What you need to do: The expected reply is all of the data, returned exactly.

Extracted information:
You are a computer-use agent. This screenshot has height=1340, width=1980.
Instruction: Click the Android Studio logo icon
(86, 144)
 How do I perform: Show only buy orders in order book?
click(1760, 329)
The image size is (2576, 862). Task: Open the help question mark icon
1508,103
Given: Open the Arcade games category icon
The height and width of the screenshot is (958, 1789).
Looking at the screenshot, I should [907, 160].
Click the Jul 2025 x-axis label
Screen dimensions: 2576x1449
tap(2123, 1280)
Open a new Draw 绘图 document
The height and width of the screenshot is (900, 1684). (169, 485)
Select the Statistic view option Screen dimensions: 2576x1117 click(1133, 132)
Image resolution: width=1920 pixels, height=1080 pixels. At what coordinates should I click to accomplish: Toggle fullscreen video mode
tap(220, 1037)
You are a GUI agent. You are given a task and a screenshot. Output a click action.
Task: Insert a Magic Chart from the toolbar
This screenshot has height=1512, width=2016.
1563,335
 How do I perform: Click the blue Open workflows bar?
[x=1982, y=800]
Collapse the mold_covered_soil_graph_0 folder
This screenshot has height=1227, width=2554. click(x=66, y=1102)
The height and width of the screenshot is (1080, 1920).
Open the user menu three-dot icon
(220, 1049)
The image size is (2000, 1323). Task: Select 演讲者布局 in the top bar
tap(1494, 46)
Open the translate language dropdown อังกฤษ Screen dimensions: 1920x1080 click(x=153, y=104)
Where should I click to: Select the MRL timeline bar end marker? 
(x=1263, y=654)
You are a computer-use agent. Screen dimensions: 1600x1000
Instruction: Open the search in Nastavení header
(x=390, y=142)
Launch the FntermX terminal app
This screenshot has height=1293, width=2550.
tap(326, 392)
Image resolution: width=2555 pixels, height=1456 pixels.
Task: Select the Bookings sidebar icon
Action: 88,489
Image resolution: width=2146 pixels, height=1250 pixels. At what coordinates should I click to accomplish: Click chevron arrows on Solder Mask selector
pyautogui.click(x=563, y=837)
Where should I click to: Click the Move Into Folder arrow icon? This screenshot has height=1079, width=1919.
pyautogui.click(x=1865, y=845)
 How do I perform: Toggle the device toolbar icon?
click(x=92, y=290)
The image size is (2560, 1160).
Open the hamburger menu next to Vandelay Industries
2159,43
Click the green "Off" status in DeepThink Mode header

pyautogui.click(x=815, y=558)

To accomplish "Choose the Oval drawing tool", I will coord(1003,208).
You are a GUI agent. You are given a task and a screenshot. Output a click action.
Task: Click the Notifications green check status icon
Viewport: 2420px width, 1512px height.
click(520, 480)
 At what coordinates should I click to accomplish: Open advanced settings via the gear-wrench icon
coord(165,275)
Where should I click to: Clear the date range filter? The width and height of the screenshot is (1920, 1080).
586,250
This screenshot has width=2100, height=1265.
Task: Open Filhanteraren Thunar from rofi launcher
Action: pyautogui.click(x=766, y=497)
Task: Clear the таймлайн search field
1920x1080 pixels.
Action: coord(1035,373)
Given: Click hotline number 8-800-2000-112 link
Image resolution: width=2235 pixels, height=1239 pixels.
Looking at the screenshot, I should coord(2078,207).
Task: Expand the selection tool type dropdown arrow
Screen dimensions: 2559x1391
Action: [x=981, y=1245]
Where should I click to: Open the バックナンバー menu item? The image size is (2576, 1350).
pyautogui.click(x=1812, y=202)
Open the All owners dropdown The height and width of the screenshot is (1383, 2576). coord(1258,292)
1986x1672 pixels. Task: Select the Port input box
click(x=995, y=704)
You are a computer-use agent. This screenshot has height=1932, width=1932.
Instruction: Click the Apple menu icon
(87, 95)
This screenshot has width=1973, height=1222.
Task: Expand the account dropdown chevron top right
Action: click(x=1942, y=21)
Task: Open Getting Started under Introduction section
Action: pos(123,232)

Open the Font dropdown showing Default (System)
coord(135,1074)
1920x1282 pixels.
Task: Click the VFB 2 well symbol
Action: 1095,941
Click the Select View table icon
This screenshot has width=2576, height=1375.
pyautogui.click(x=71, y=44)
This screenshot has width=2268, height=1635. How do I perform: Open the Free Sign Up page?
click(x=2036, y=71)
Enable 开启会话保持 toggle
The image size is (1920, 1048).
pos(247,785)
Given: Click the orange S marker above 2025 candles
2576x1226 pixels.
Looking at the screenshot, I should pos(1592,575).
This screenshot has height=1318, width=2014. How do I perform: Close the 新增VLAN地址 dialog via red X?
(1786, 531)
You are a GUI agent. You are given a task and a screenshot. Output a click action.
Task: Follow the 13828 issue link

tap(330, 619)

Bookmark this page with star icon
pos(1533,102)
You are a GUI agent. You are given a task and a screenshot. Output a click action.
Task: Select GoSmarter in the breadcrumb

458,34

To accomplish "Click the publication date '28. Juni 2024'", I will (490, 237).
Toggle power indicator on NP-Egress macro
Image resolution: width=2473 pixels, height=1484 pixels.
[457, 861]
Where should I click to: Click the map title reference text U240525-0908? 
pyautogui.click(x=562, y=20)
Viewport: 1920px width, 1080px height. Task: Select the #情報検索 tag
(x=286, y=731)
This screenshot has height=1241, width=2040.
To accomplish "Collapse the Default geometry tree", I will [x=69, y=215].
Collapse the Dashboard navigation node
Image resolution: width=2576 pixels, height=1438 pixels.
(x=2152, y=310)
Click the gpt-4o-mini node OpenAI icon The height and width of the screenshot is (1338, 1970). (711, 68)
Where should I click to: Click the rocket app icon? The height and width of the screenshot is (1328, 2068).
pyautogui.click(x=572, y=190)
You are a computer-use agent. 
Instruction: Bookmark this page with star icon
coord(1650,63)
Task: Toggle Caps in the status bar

Solution:
You are a computer-use agent. This screenshot has height=1340, width=1980.
Instruction: Click the Android Studio logo icon
(86, 144)
 How do I perform: Show only buy orders in order book?
click(1760, 329)
The image size is (2576, 862). Task: Open the help question mark icon
1508,103
Given: Open the Arcade games category icon
The height and width of the screenshot is (958, 1789).
Looking at the screenshot, I should [907, 160].
Click the Jul 2025 x-axis label
Screen dimensions: 2576x1449
tap(2123, 1280)
Open a new Draw 绘图 document
The height and width of the screenshot is (900, 1684). (169, 485)
Select the Statistic view option Screen dimensions: 2576x1117 click(1133, 132)
Image resolution: width=1920 pixels, height=1080 pixels. At what coordinates should I click to accomplish: Toggle fullscreen video mode
tap(220, 1037)
You are a GUI agent. You are given a task and a screenshot. Output a click action.
Task: Insert a Magic Chart from the toolbar
This screenshot has height=1512, width=2016.
1563,335
 How do I perform: Click the blue Open workflows bar?
[x=1982, y=800]
Collapse the mold_covered_soil_graph_0 folder
This screenshot has height=1227, width=2554. click(x=66, y=1102)
The height and width of the screenshot is (1080, 1920).
Open the user menu three-dot icon
(220, 1049)
The image size is (2000, 1323). Task: Select 演讲者布局 in the top bar
tap(1494, 46)
Open the translate language dropdown อังกฤษ Screen dimensions: 1920x1080 click(x=153, y=104)
Where should I click to: Select the MRL timeline bar end marker? 
(x=1263, y=654)
You are a computer-use agent. Screen dimensions: 1600x1000
Instruction: Open the search in Nastavení header
(x=390, y=142)
Launch the FntermX terminal app
This screenshot has height=1293, width=2550.
tap(326, 392)
Image resolution: width=2555 pixels, height=1456 pixels.
Task: Select the Bookings sidebar icon
Action: 88,489
Image resolution: width=2146 pixels, height=1250 pixels. At what coordinates should I click to accomplish: Click chevron arrows on Solder Mask selector
pyautogui.click(x=563, y=837)
Where should I click to: Click the Move Into Folder arrow icon? This screenshot has height=1079, width=1919.
pyautogui.click(x=1865, y=845)
 How do I perform: Toggle the device toolbar icon?
click(x=92, y=290)
The image size is (2560, 1160).
Open the hamburger menu next to Vandelay Industries
2159,43
Click the green "Off" status in DeepThink Mode header

pyautogui.click(x=815, y=558)

To accomplish "Choose the Oval drawing tool", I will coord(1003,208).
You are a GUI agent. You are given a task and a screenshot. Output a click action.
Task: Click the Notifications green check status icon
Viewport: 2420px width, 1512px height.
click(520, 480)
 At what coordinates should I click to accomplish: Open advanced settings via the gear-wrench icon
coord(165,275)
Where should I click to: Clear the date range filter? The width and height of the screenshot is (1920, 1080).
586,250
This screenshot has width=2100, height=1265.
Task: Open Filhanteraren Thunar from rofi launcher
Action: pyautogui.click(x=766, y=497)
Task: Clear the таймлайн search field
1920x1080 pixels.
Action: coord(1035,373)
Given: Click hotline number 8-800-2000-112 link
Image resolution: width=2235 pixels, height=1239 pixels.
Looking at the screenshot, I should coord(2078,207).
Task: Expand the selection tool type dropdown arrow
Screen dimensions: 2559x1391
Action: [x=981, y=1245]
Where should I click to: Open the バックナンバー menu item? The image size is (2576, 1350).
pyautogui.click(x=1812, y=202)
Open the All owners dropdown The height and width of the screenshot is (1383, 2576). coord(1258,292)
1986x1672 pixels. Task: Select the Port input box
click(x=995, y=704)
You are a computer-use agent. This screenshot has height=1932, width=1932.
Instruction: Click the Apple menu icon
(87, 95)
This screenshot has width=1973, height=1222.
Task: Expand the account dropdown chevron top right
Action: click(x=1942, y=21)
Task: Open Getting Started under Introduction section
Action: pos(123,232)

Open the Font dropdown showing Default (System)
coord(135,1074)
1920x1282 pixels.
Task: Click the VFB 2 well symbol
Action: 1095,941
Click the Select View table icon
This screenshot has width=2576, height=1375.
pyautogui.click(x=71, y=44)
This screenshot has width=2268, height=1635. How do I perform: Open the Free Sign Up page?
click(x=2036, y=71)
Enable 开启会话保持 toggle
The image size is (1920, 1048).
pos(247,785)
Given: Click the orange S marker above 2025 candles
2576x1226 pixels.
Looking at the screenshot, I should pos(1592,575).
This screenshot has height=1318, width=2014. How do I perform: Close the 新增VLAN地址 dialog via red X?
(1786, 531)
You are a GUI agent. You are given a task and a screenshot. Output a click action.
Task: Follow the 13828 issue link

tap(330, 619)

Bookmark this page with star icon
pos(1533,102)
You are a GUI agent. You are given a task and a screenshot. Output a click action.
Task: Select GoSmarter in the breadcrumb

458,34

To accomplish "Click the publication date '28. Juni 2024'", I will (490, 237).
Toggle power indicator on NP-Egress macro
Image resolution: width=2473 pixels, height=1484 pixels.
[457, 861]
Where should I click to: Click the map title reference text U240525-0908? 
pyautogui.click(x=562, y=20)
Viewport: 1920px width, 1080px height. Task: Select the #情報検索 tag
(x=286, y=731)
This screenshot has height=1241, width=2040.
To accomplish "Collapse the Default geometry tree", I will [x=69, y=215].
Collapse the Dashboard navigation node
Image resolution: width=2576 pixels, height=1438 pixels.
(x=2152, y=310)
Click the gpt-4o-mini node OpenAI icon The height and width of the screenshot is (1338, 1970). (711, 68)
Where should I click to: Click the rocket app icon? The height and width of the screenshot is (1328, 2068).
pyautogui.click(x=572, y=190)
You are a computer-use agent. 
Instruction: Bookmark this page with star icon
coord(1650,63)
Task: Toggle Caps in the status bar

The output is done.